Eucharistic Miracles of the World: Carlo Acutis’ Legacy for Posterity

Marco Carvalho

This is the story of a skeptical priest, consecrated host and a grace from God. In 1264, German priest Peter of Prague garnered a significant position in the history of the Catholic Church due to a discrepancy in his faith: incredulity. Troubled by doubt about the real presence of Christ in the Eucharist, Father Peter went on pilgrimage to Rome to ask for an increase of faith at Saint Peter’s tomb.

On his way back to Bohemia, the anguished priest stopped at the town of Bolsena, north of Rome, and while he was celebrating the Eucharist at the tomb of Saint Christina, the Sacred Host bled, staining his clothes with the Most Precious Blood.

Bolsena’s miraculous revelation led to the establishment of the Feast of Corpus Christi, which Catholics around the world celebrated last week. The Eucharistic miracle of Bolsena is one of the 17 Eucharistic miracles recognized by the Church that are on show on the ground floor of the Diocesan Center on Rua Formosa as part of the Eucharistic Miracles of the World international exhibition. The opening ceremony of the exhibition was held last Friday and was officiated by the Director of the Macau Government Tourism Office, Maria Helena de Senna Fernandes and the Division Head of Secondary Education of the Education and Youth Development Bureau and the Bishop of the Catholic Diocese of Macau, Stephen Lee Bun-sang.

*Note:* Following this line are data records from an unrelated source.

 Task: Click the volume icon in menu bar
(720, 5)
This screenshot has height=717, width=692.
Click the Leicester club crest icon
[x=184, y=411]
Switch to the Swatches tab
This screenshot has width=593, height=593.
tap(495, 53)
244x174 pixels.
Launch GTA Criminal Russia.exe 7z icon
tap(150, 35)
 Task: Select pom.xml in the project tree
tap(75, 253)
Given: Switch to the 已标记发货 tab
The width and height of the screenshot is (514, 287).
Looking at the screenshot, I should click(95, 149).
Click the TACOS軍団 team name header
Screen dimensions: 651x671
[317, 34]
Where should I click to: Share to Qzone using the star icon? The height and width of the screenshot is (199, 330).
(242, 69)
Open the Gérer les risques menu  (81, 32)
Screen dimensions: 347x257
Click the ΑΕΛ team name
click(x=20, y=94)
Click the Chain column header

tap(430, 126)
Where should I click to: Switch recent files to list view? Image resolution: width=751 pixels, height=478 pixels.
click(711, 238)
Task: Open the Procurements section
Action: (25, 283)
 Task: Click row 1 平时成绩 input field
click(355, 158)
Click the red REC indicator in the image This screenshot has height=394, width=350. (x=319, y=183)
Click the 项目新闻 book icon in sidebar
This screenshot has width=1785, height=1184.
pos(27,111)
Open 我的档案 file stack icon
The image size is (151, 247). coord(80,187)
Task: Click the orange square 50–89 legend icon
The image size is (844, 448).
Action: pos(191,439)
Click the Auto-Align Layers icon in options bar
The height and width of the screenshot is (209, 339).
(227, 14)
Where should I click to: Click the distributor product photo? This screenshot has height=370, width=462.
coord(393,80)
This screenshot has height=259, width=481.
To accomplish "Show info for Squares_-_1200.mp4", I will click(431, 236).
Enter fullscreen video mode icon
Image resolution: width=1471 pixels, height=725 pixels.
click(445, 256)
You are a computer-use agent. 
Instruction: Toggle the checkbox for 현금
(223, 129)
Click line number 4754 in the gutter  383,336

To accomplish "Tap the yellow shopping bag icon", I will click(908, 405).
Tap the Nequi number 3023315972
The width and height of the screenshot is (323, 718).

Brought to the Special Administrative Region by the Macau Catholic Culture Association, the exhibition was conceived by Blessed Carlo Acutis and introduces some of the most emblematic moments in which God proved through the Eucharist his real presence. “These Church-approved Eucharistic miracles help us go beyond the visible and perceptible, and admit the existence of something beyond. Because it is recognized as an extraordinary happening, the Eucharistic miracle has no scientific explanation. It goes beyond human reason and challenges a person to ‘go beyond’ the perceptible, the visible and the human, and to admit that there is something incomprehensible and unexplainable with human reason alone; something that cannot be scientifically demonstrated,” Joni Cheng, a member of the board of directors of the Macau Catholic Culture Association told O Clarim.

Originally conceived as a virtual display with photographs and historical descriptions of the most important Eucharistic miracles that have taken place over the last few centuries, the exhibition has traveled the world and is considered one of Carlo Acutis’ greatest legacies. Moved by an intense faith, the Italian teenager –who died in 2006, aged 15, within a week of being diagnosed with acute promyelocytic leukemia – put his extensive computer knowledge at the service of the faith, creating several websites dedicated to the purpose of evangelization. In 2002, while visiting the Meeting Rimini exhibition, Carlo decided to stage an exhibition on the miracles of the Eucharist recognized by the Church. The spiritual effect brought about by this exhibition could not have been predicted before it opened,” Joni Cheng said.  She added, “We can confirm that the exhibition has now been hosted on all five continents. It has been hosted in thousands of parishes and more than 100 universities. Several Episcopal Conferences have also promoted it. Important basilicas and sanctuaries have hosted Carlo’s exhibition, including the Sanctuary of Our Lady of Fatima.”

Currently suspended due to the latest Covid-19 outbreak, the Eucharistic Miracles of the World international exhibition can be seen on the ground floor of the Diocesan Center until July 31st.